Aim of the task. Quote the material exactly from the line that contains "Given: Click the Debian" through its last line. Any pictures are to be left out.

Data for review.
'''

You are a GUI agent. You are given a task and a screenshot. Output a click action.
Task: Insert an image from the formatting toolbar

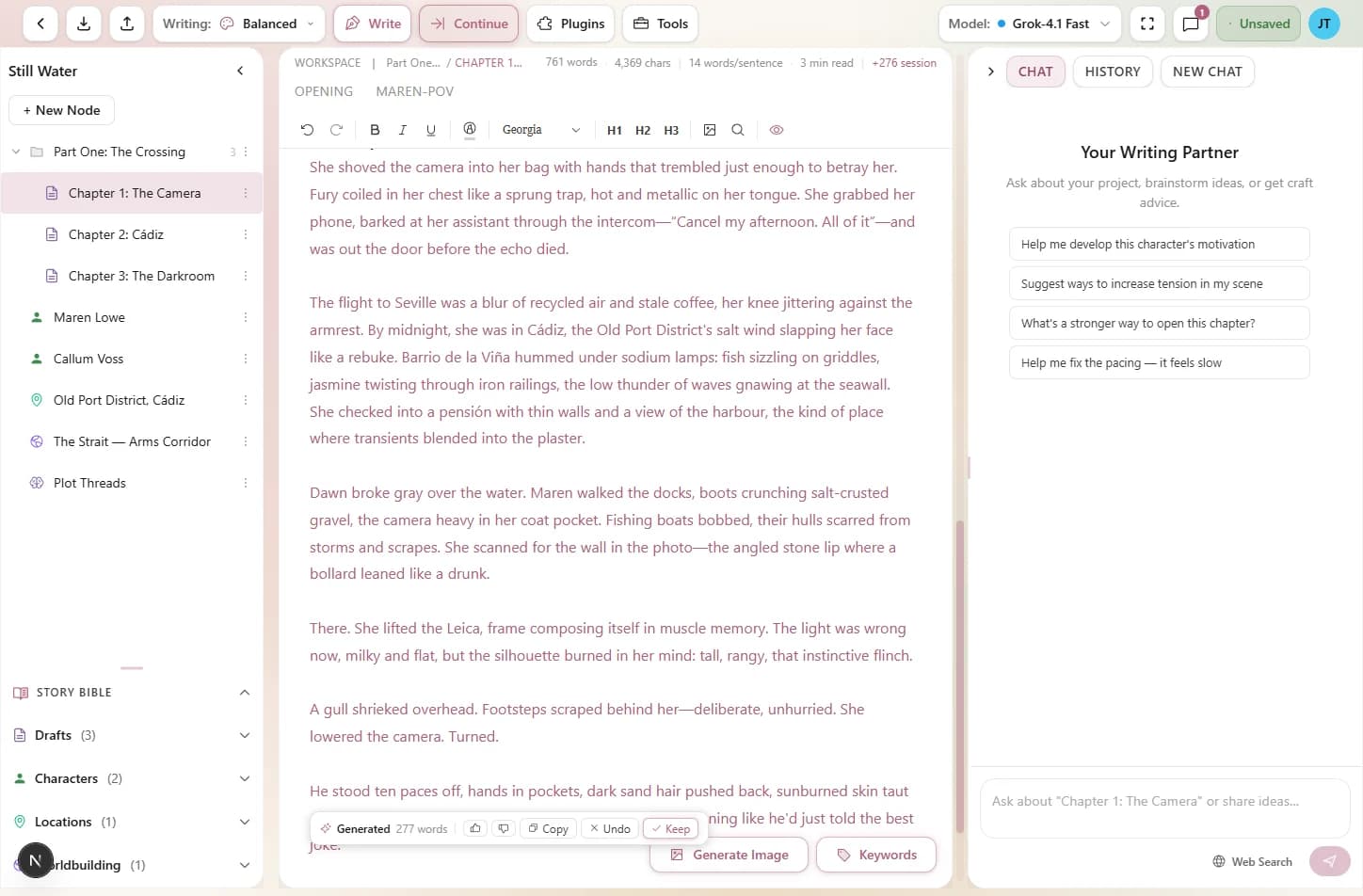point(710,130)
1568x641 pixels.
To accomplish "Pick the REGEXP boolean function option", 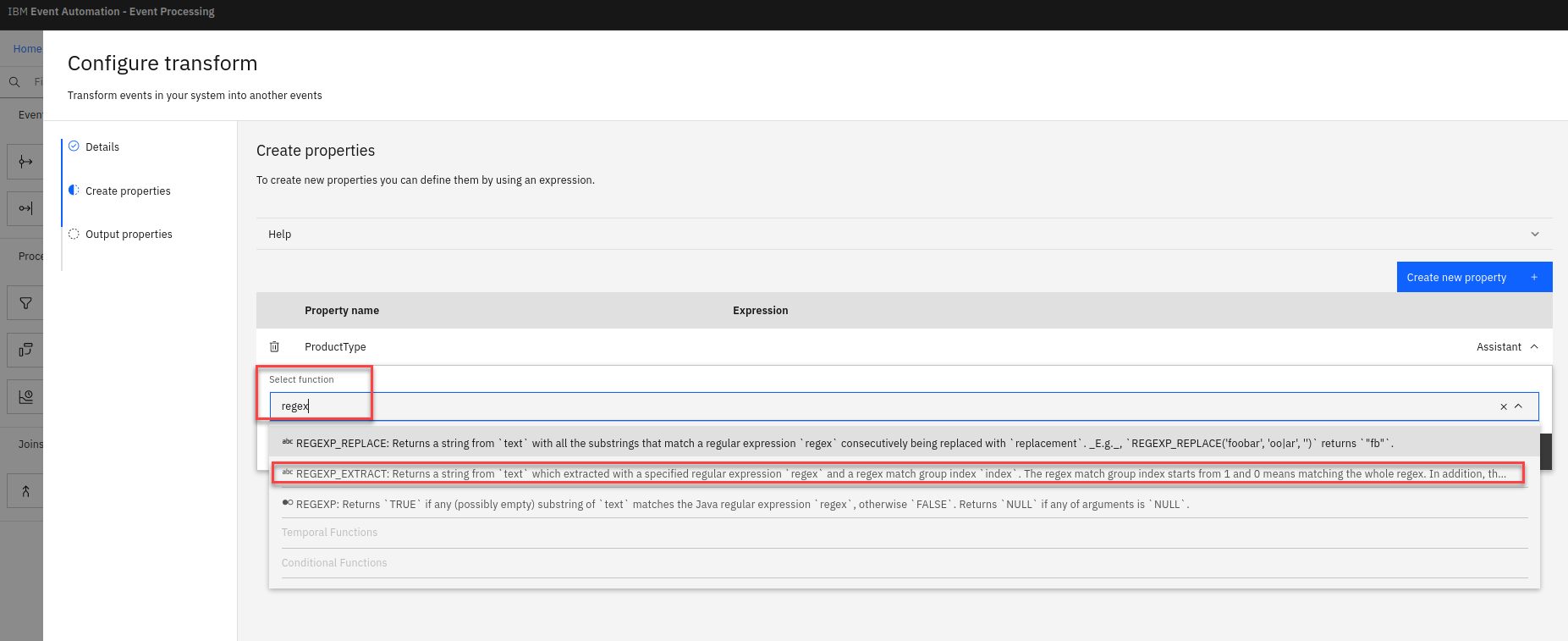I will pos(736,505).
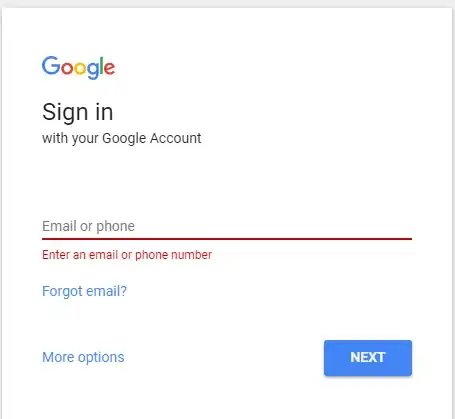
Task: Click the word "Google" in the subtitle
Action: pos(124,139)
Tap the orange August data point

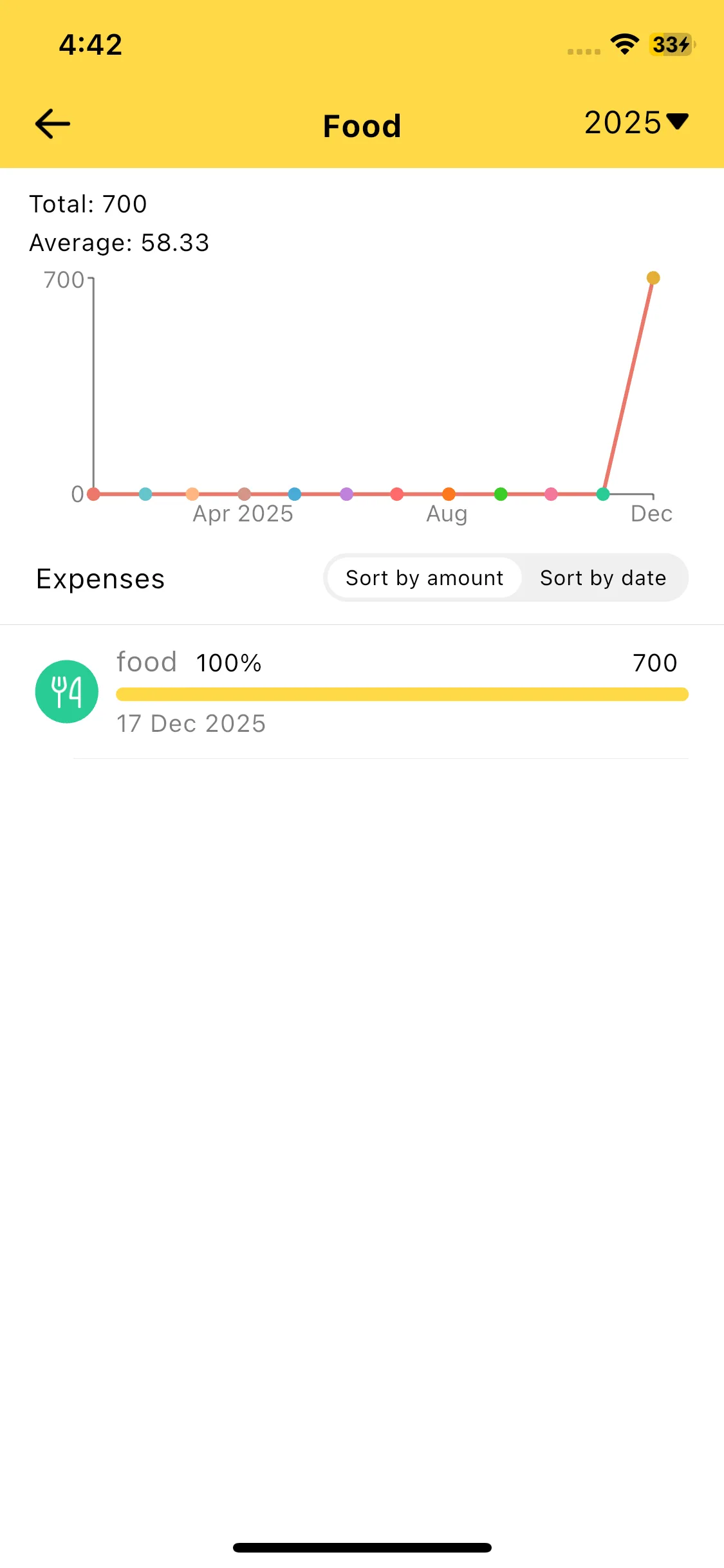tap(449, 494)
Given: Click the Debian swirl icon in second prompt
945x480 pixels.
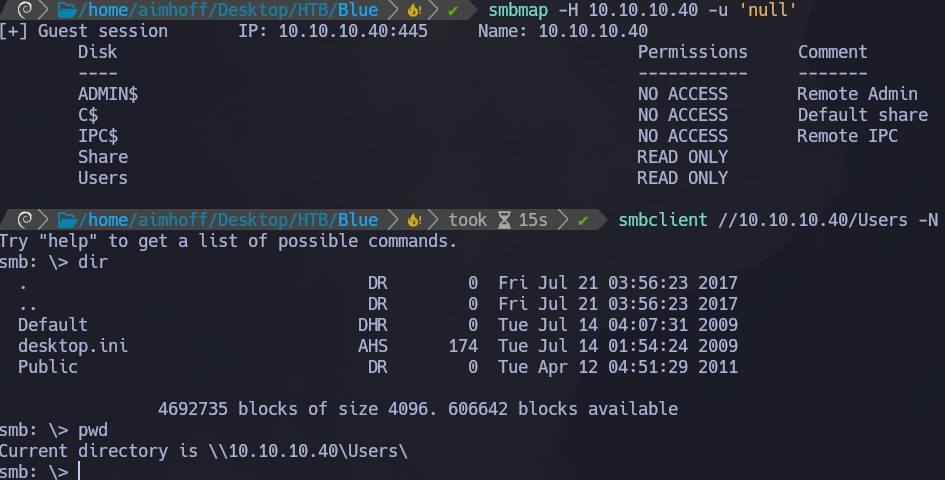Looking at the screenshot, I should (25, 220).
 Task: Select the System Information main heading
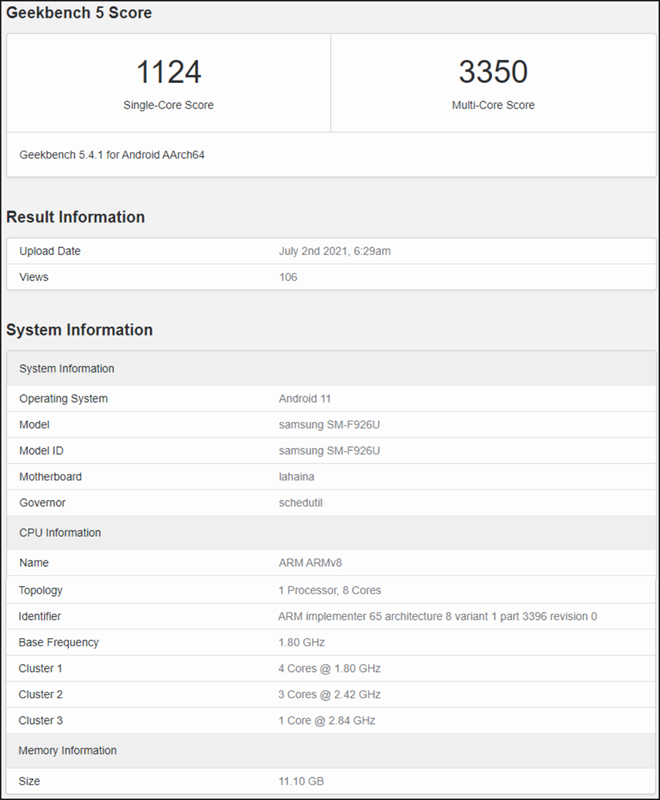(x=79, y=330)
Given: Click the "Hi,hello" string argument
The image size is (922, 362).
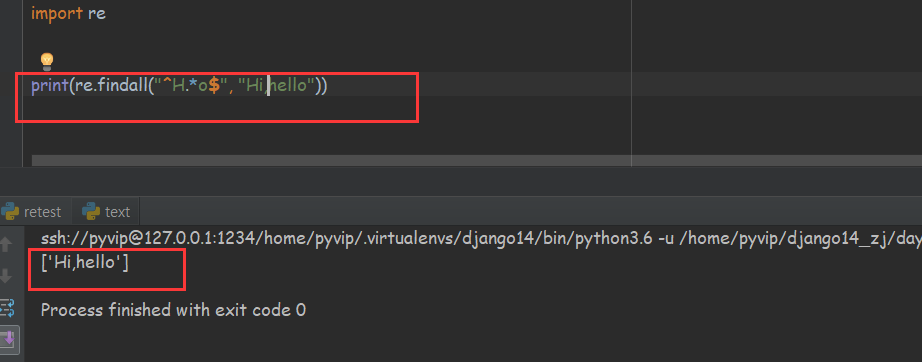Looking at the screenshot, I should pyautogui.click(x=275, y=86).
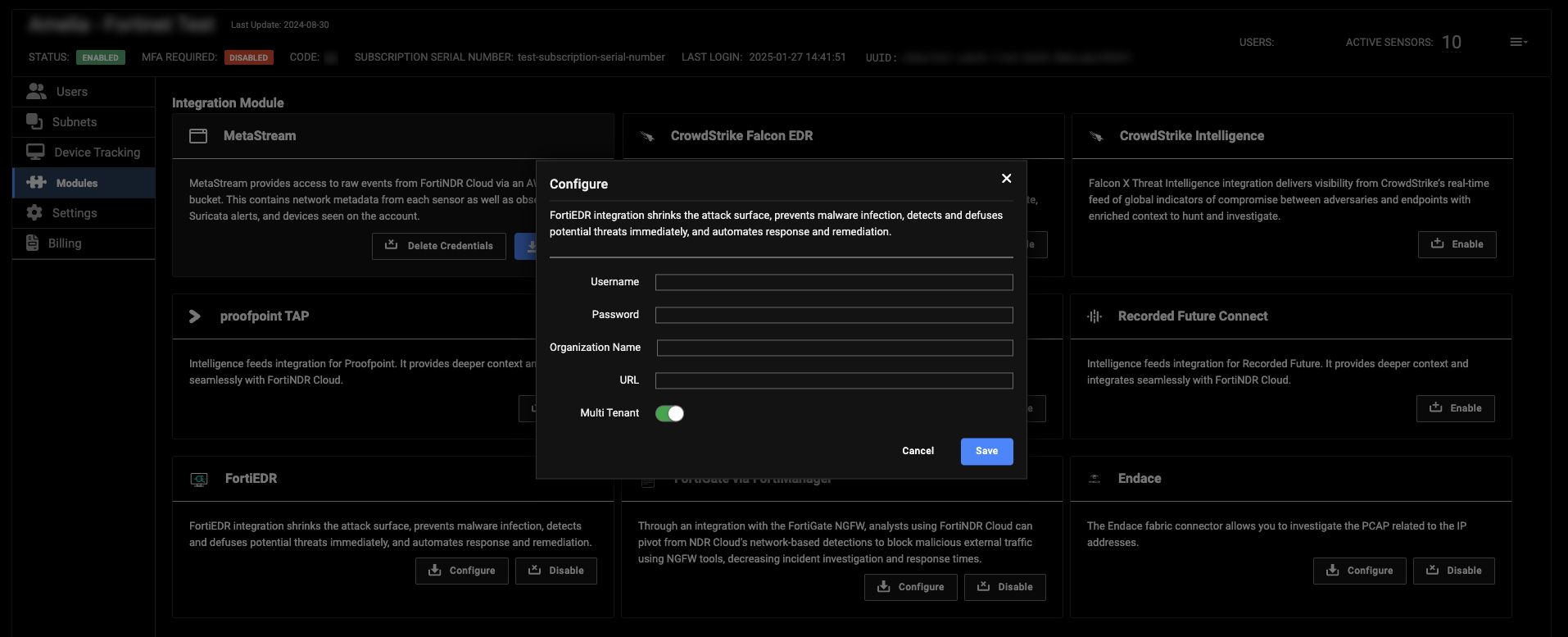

'''

Exercise response.
Given: Click the Debian swirl icon in second prompt
945x480 pixels.
Looking at the screenshot, I should (25, 220).
 Task: Select the System Information main heading
(x=79, y=330)
Given: Click the "Hi,hello" string argument
The image size is (922, 362).
Looking at the screenshot, I should pyautogui.click(x=275, y=86).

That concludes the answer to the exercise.